In Other Words

7 of 7
In Other Words
256 pages; Knopf
What do you do as an encore after winning the 2000 Pulitzer Prize with your very first book? If you're Jhumpa Lahiri, author of the exquisite story collection Interpreter of Maladies, you produce three more critically praised, best-selling works of fiction exploring themes of dislocation and fractured identity. In writing them, Lahiri drew on the experience of her parents, who clung to the traditions of their native India long after coming to the U.S. from London when she was 2 years old; by contrast, Lahiri seemed to assimilate effortlessly. But her new book, In Other Words, reveals how deeply she's felt displacement and alienation herself, and the thrilling distance she'll go to make sense of it.

The memoir chronicles Lahiri's obsession with Italian, which leads her to take on the radical experiment of writing this book (translated by Ann Goldstein) in a language she's still trying to master. The process is like a love affair. At first she flirts with the strange new words, finding them exotic yet oddly familiar; she craves time in their company. Over the course of two decades, she hires a series of tutors, but she wants more—nothing short of full immersion will do. In 2012, she moves to Rome with her husband and two children, seeking a complete metamorphosis. There she vows to stay true: to read, write, and converse only in her adopted tongue. "In learning Italian," Lahiri observes, "I learned, again, to write."

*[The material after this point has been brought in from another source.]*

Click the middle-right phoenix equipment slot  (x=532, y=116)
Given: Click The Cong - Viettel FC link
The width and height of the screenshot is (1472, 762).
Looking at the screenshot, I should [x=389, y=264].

This linguistic autobiography feels urgent and raw. Through it, Lahiri appears to forge a new sense of belonging. Still, why would a writer who's spent decades polishing her prose style abandon it? "Writing in another language," muses the 48-year-old, "represents an act of demolition, a new beginning." Using discomfort to shatter her own status quo, she produces a startlingly different voice—still Lahiri's, but stripped down to its essence.